● **Teks yang Diekstraksi**
Menuju konten utama

Belajar Berenang Sebelum Mati Tenggelam

Renang bukan hanya olahraga, menguasai renang sama saja bagian dari survival diri. Kematian akibat tenggelam akibat tak bisa renang bisa dialami siapa saja tak kecuali anak-anak. WHO bahkan khawatir dengan banyaknya anak-anak yang mati karena tenggelam.

Belajar Berenang Sebelum Mati Tenggelam
Ilustrasi mengajari anak berenang. Getty Images/iStockphoto

tirto.id - Pada Sabtu 22 April lalu sebuah speedboat membawa rombongan siswa Taman Kanak-kanak (TK) karam di Sungai Silat, Desa Nanga Lungu, Kecamatan Silat Hulu, Kapuas Hulu, Kalimatan Barat. Dalam insiden nahas itu, enam orang dilaporkan tenggelam, empat di antaranya siswa TK. Anak-anak merupakan kelompok usia paling rentan dalam kecelakaan di perairan, kebanyakan dari kematian yang terjadi karena mereka tenggelam tak bisa berenang.

● **Data Terekam**

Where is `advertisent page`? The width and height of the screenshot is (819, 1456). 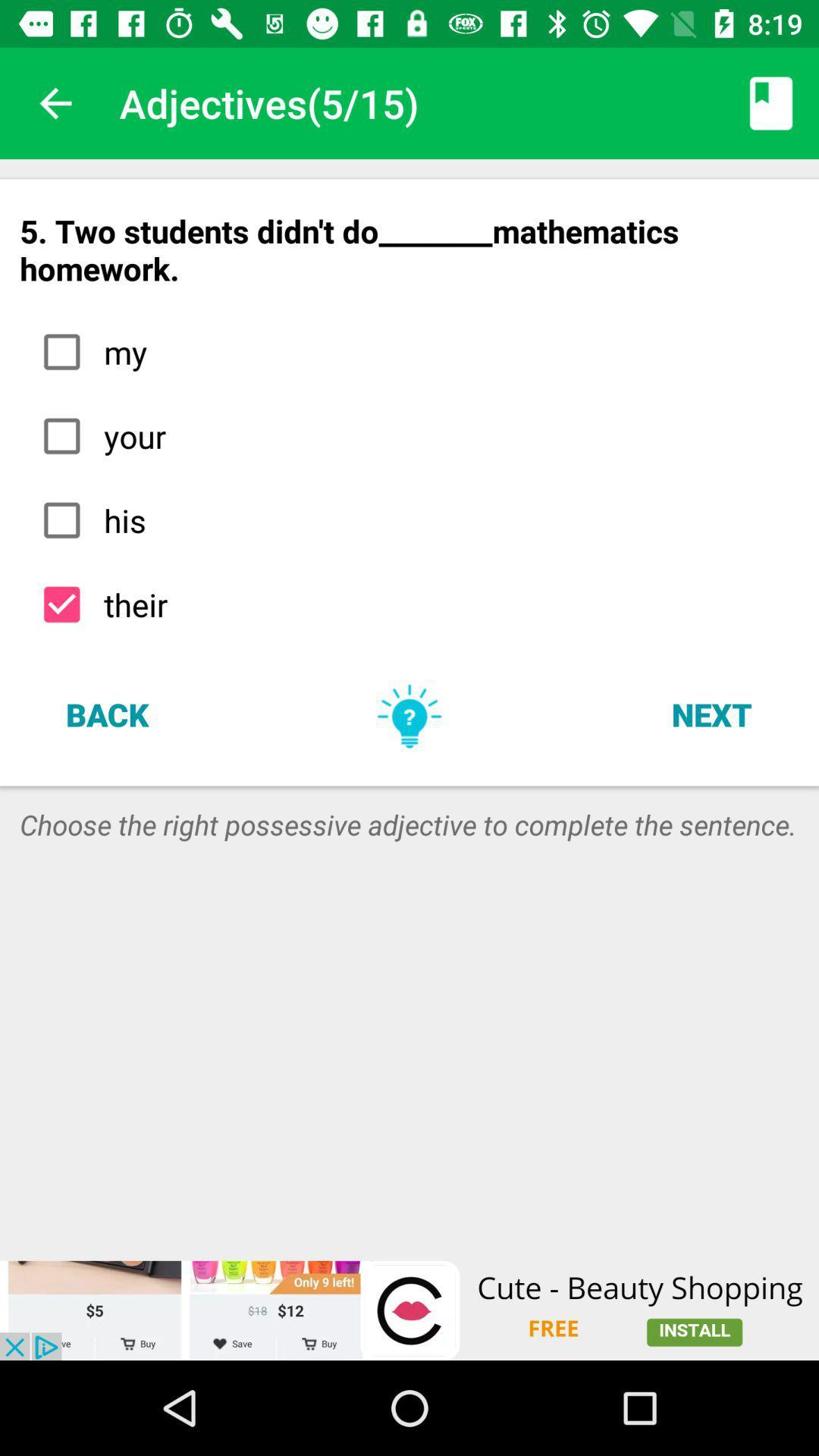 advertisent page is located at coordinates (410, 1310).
* * *
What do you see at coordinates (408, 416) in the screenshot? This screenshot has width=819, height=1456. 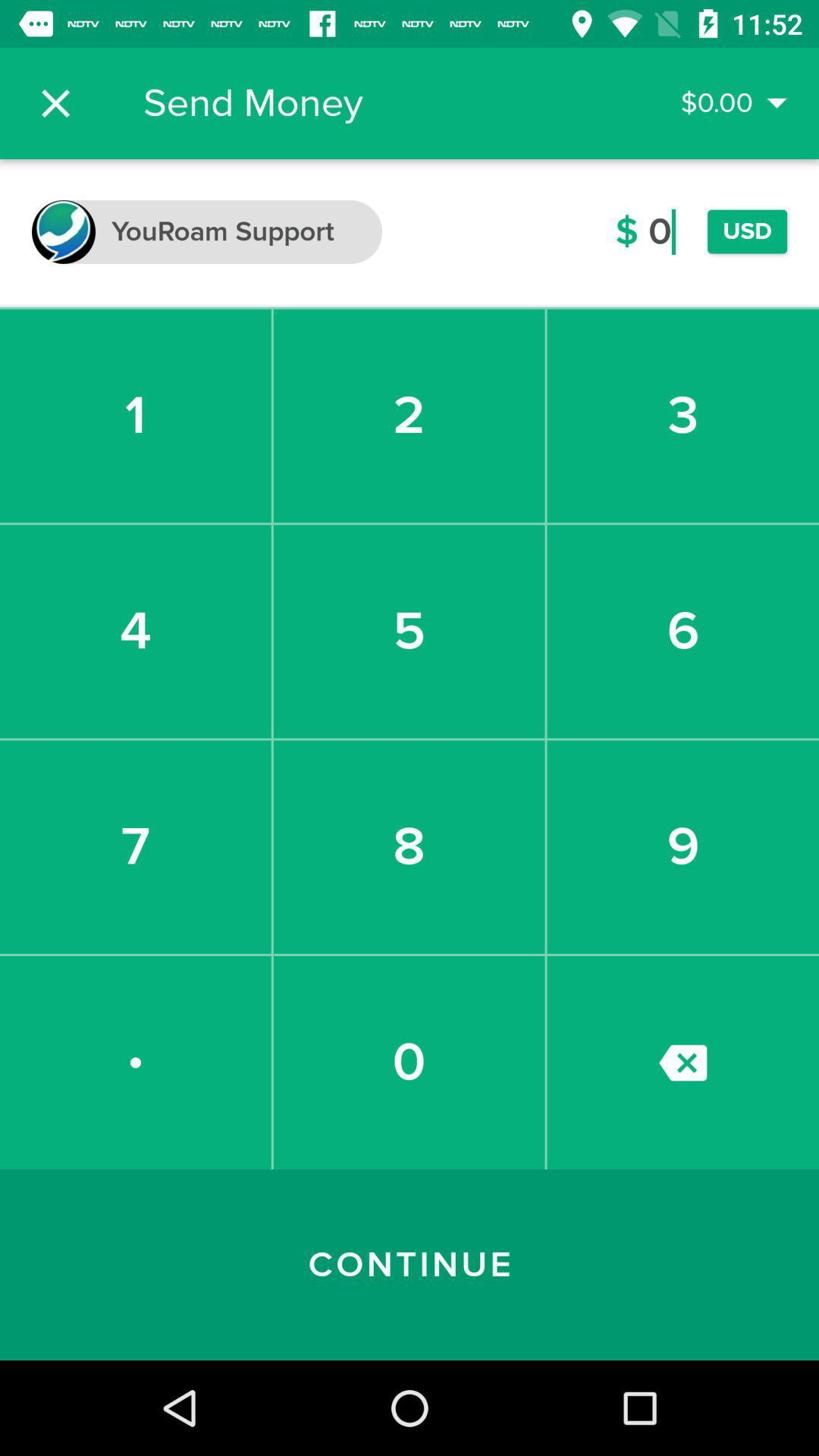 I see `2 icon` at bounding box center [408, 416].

● **Tujuan Tugas 1**
Jawablah pertanyaan berikut berdasarkan teks tentang belajar berenang:
(a) Pada hari dan tanggal apa speedboat yang membawa rombongan siswa TK itu karam?
(b) Berapa orang yang dilaporkan tenggelam dalam insiden tersebut, dan berapa di antaranya siswa TK?
(c) Lembaga apa yang disebut khawatir dengan banyaknya anak-anak yang mati karena tenggelam?
● **Tujuan Tugas 2**
Kembalikan bagian teks tentang belajar berenang tanpa perubahan apa pun, mulai dari "Renang bukan hanya" dan berakhir pada "tak bisa berenang.".

● **Jawaban yang Diharapkan 1**
(a) Sabtu, 22 April.
(b) Enam orang, empat di antaranya siswa TK.
(c) WHO.

● **Jawaban yang Diharapkan 2**
Renang bukan hanya olahraga, menguasai renang sama saja bagian dari survival diri. Kematian akibat tenggelam akibat tak bisa renang bisa dialami siapa saja tak kecuali anak-anak. WHO bahkan khawatir dengan banyaknya anak-anak yang mati karena tenggelam.

Belajar Berenang Sebelum Mati Tenggelam
Ilustrasi mengajari anak berenang. Getty Images/iStockphoto

tirto.id - Pada Sabtu 22 April lalu sebuah speedboat membawa rombongan siswa Taman Kanak-kanak (TK) karam di Sungai Silat, Desa Nanga Lungu, Kecamatan Silat Hulu, Kapuas Hulu, Kalimatan Barat. Dalam insiden nahas itu, enam orang dilaporkan tenggelam, empat di antaranya siswa TK. Anak-anak merupakan kelompok usia paling rentan dalam kecelakaan di perairan, kebanyakan dari kematian yang terjadi karena mereka tenggelam tak bisa berenang.